Work order
Write out every entry word for word.

Data for this task
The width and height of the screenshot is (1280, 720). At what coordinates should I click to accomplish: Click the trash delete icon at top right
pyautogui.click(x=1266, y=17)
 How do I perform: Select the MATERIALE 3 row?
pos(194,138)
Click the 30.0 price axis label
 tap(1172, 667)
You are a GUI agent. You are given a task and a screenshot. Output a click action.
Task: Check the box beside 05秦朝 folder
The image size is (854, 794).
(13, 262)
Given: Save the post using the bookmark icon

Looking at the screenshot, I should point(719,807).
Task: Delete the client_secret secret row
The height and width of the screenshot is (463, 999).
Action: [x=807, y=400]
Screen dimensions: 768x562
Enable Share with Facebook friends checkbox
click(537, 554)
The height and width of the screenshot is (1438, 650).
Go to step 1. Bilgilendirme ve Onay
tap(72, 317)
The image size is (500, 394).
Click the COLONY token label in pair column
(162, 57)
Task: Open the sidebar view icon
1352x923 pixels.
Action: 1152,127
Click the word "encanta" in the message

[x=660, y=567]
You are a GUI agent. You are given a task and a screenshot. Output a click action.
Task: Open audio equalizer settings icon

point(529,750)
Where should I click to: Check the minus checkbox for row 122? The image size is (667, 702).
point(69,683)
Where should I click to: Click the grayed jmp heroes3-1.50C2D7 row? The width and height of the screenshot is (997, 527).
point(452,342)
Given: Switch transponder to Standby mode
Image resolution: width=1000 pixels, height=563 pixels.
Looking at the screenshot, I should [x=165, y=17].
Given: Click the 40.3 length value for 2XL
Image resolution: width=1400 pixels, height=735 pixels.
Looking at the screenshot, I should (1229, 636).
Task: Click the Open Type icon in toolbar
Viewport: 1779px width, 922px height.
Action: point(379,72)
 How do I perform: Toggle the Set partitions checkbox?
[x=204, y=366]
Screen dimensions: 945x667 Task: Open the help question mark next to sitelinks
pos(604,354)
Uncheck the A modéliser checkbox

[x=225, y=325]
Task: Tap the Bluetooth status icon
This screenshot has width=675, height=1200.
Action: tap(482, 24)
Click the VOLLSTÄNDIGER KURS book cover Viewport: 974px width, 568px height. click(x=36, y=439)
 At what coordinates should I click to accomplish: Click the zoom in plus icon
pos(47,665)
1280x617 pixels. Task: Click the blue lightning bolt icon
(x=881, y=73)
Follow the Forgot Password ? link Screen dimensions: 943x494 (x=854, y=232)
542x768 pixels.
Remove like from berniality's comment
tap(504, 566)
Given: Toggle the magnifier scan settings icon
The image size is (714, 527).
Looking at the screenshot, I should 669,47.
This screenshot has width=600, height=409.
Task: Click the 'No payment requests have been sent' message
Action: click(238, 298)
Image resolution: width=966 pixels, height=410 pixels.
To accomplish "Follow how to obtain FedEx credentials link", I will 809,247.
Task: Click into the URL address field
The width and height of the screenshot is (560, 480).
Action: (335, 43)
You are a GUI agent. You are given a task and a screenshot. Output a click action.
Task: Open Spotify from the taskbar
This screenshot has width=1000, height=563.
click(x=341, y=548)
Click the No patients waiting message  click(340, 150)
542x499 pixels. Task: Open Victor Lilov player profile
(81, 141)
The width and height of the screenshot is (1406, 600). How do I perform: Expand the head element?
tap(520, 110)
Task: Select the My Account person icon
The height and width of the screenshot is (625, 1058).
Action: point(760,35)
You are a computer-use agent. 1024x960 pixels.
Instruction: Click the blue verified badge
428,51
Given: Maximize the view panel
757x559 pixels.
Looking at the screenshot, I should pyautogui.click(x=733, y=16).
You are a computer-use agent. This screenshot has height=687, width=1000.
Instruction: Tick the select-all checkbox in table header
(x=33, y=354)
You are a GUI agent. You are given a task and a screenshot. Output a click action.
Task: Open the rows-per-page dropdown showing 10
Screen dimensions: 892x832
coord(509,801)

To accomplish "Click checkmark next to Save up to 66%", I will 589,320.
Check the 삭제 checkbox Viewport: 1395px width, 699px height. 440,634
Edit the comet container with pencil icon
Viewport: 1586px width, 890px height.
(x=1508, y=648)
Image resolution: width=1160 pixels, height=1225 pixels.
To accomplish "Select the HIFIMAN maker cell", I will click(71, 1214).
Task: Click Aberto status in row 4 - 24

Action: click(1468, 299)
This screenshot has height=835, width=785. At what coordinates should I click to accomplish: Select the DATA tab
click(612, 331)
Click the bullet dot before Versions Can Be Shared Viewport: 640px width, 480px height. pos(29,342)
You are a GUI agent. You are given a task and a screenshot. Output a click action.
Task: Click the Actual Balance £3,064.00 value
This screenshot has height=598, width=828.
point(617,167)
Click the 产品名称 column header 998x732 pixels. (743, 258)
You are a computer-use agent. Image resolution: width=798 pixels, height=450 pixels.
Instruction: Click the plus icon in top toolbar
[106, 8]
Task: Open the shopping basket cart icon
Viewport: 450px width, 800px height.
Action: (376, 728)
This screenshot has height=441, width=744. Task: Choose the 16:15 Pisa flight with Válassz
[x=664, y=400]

Answer below
The width and height of the screenshot is (1280, 720). At what coordinates should I click to accomplish: Click the trash delete icon at top right
pyautogui.click(x=1266, y=17)
 How do I perform: Select the MATERIALE 3 row?
pos(194,138)
Click the 30.0 price axis label
 tap(1172, 667)
You are a GUI agent. You are given a task and a screenshot. Output a click action.
Task: Check the box beside 05秦朝 folder
The image size is (854, 794).
(13, 262)
Given: Save the post using the bookmark icon

Looking at the screenshot, I should point(719,807).
Task: Delete the client_secret secret row
The height and width of the screenshot is (463, 999).
Action: [x=807, y=400]
Screen dimensions: 768x562
Enable Share with Facebook friends checkbox
click(537, 554)
The height and width of the screenshot is (1438, 650).
Go to step 1. Bilgilendirme ve Onay
tap(72, 317)
The image size is (500, 394).
Click the COLONY token label in pair column
(162, 57)
Task: Open the sidebar view icon
1352x923 pixels.
Action: 1152,127
Click the word "encanta" in the message

[x=660, y=567]
You are a GUI agent. You are given a task and a screenshot. Output a click action.
Task: Open audio equalizer settings icon

point(529,750)
Where should I click to: Check the minus checkbox for row 122? The image size is (667, 702).
point(69,683)
Where should I click to: Click the grayed jmp heroes3-1.50C2D7 row? The width and height of the screenshot is (997, 527).
point(452,342)
Given: Switch transponder to Standby mode
Image resolution: width=1000 pixels, height=563 pixels.
Looking at the screenshot, I should [x=165, y=17].
Given: Click the 40.3 length value for 2XL
Image resolution: width=1400 pixels, height=735 pixels.
Looking at the screenshot, I should (1229, 636).
Task: Click the Open Type icon in toolbar
Viewport: 1779px width, 922px height.
Action: point(379,72)
 How do I perform: Toggle the Set partitions checkbox?
[x=204, y=366]
Screen dimensions: 945x667 Task: Open the help question mark next to sitelinks
pos(604,354)
Uncheck the A modéliser checkbox

[x=225, y=325]
Task: Tap the Bluetooth status icon
This screenshot has width=675, height=1200.
Action: tap(482, 24)
Click the VOLLSTÄNDIGER KURS book cover Viewport: 974px width, 568px height. click(x=36, y=439)
 At what coordinates should I click to accomplish: Click the zoom in plus icon
pos(47,665)
1280x617 pixels. Task: Click the blue lightning bolt icon
(x=881, y=73)
Follow the Forgot Password ? link Screen dimensions: 943x494 (x=854, y=232)
542x768 pixels.
Remove like from berniality's comment
tap(504, 566)
Given: Toggle the magnifier scan settings icon
The image size is (714, 527).
Looking at the screenshot, I should 669,47.
This screenshot has width=600, height=409.
Task: Click the 'No payment requests have been sent' message
Action: click(238, 298)
Image resolution: width=966 pixels, height=410 pixels.
To accomplish "Follow how to obtain FedEx credentials link", I will 809,247.
Task: Click into the URL address field
The width and height of the screenshot is (560, 480).
Action: (335, 43)
You are a GUI agent. You are given a task and a screenshot. Output a click action.
Task: Open Spotify from the taskbar
This screenshot has width=1000, height=563.
click(x=341, y=548)
Click the No patients waiting message  click(340, 150)
542x499 pixels. Task: Open Victor Lilov player profile
(81, 141)
The width and height of the screenshot is (1406, 600). How do I perform: Expand the head element?
tap(520, 110)
Task: Select the My Account person icon
The height and width of the screenshot is (625, 1058).
Action: point(760,35)
You are a computer-use agent. 1024x960 pixels.
Instruction: Click the blue verified badge
428,51
Given: Maximize the view panel
757x559 pixels.
Looking at the screenshot, I should pyautogui.click(x=733, y=16).
You are a computer-use agent. This screenshot has height=687, width=1000.
Instruction: Tick the select-all checkbox in table header
(x=33, y=354)
You are a GUI agent. You are given a task and a screenshot. Output a click action.
Task: Open the rows-per-page dropdown showing 10
Screen dimensions: 892x832
coord(509,801)

To accomplish "Click checkmark next to Save up to 66%", I will 589,320.
Check the 삭제 checkbox Viewport: 1395px width, 699px height. 440,634
Edit the comet container with pencil icon
Viewport: 1586px width, 890px height.
(x=1508, y=648)
Image resolution: width=1160 pixels, height=1225 pixels.
To accomplish "Select the HIFIMAN maker cell", I will click(71, 1214).
Task: Click Aberto status in row 4 - 24

Action: click(1468, 299)
This screenshot has height=835, width=785. At what coordinates should I click to accomplish: Select the DATA tab
click(612, 331)
Click the bullet dot before Versions Can Be Shared Viewport: 640px width, 480px height. pos(29,342)
You are a GUI agent. You are given a task and a screenshot. Output a click action.
Task: Click the Actual Balance £3,064.00 value
This screenshot has height=598, width=828.
point(617,167)
Click the 产品名称 column header 998x732 pixels. (743, 258)
You are a computer-use agent. Image resolution: width=798 pixels, height=450 pixels.
Instruction: Click the plus icon in top toolbar
[106, 8]
Task: Open the shopping basket cart icon
Viewport: 450px width, 800px height.
Action: (376, 728)
This screenshot has height=441, width=744. Task: Choose the 16:15 Pisa flight with Válassz
[x=664, y=400]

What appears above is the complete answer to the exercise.